Je retourne d’un pas ferme et décidé dans le café avec pour objectif de dénicher Louisa et de lui demander de reprendre son auteur en herbe et de partir loin, très loin d’ici. Lorsque j’arrive à hauteur du comptoir, elle est là, le téléphone toujours vissé à l’oreille. Elle me remarque et me fait signe qu’elle a bientôt terminé. J’attrape un torchon et essuie nerveusement la vaisselle.

— Tu sais, ce n’est pas en frottant tes tasses comme si c’était une lanterne magique que tu vas réussir à me faire disparaître… lance taquin, Hugo à quelques centimètres de moi.

Je sursaute en entendant sa voix.
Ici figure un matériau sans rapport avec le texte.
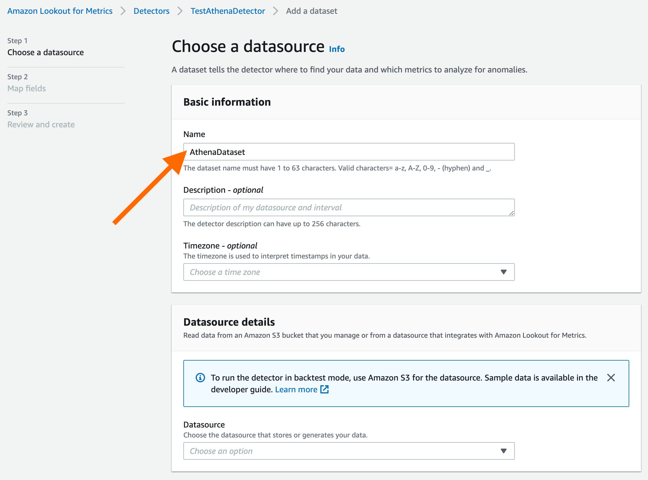The height and width of the screenshot is (480, 648).
Task: Click the info circle icon in alert
Action: coord(200,378)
Et merde… Ce n’était définitivement pas un cauchemar. Il est bien là, accoudé au comptoir avec son regard vert et son demi-sourire. Je le hais.

— Lucile…

Entendre mon prénom français avec la bonne prononciation provoque en moi un sentiment de bonheur, mais c’est lui qui le prononce et ça, ça me rend furieuse.

— Ne prononce pas mon prénom. Ne me parle pas. Ne me regarde pas et surtout ne respire pas le même air que moi, dis-je le plus calmement possible pour ne pas me faire remarquer des clients.
— Eh beh…
— Eh bien, quoi ?

Je frotte de plus en plus fort le verre que je tiens et ferme les yeux en implorant silencieusement un quelconque dieu de la disparition. Disparais. Disparais. Disparais !
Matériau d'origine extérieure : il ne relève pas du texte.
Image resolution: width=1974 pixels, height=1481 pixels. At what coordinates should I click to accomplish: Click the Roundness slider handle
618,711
— Si je m’étais attendu à un tel comité d’accueil…
— Quoi ? Tu ne serais pas venu ? lui dis-je en lui faisant face.

Il acquiesce à ma question en ancrant son regard au mien. Pitié, pas ces yeux verts.

— Personne ne te retient, tu peux donc disposer et rentrer chez toi.
— Louisa m’a assurée que j’allais être très bien ici, alors, je n’ai l’intention d’aller nulle part ailleurs.
— Bizarre, pourtant ta spécialité c’est la fuite, il me semble, non ? lancé-je pour le piquer.

Ma réplique faisant mouche, je tourne le dos pour couper court à cette improbable conversation. Louisa choisit ce moment pour arriver à notre hauteur, le sourire jusqu’aux oreilles. Elle va me rendre dingue. Son regard passe de cet énergumène à moi.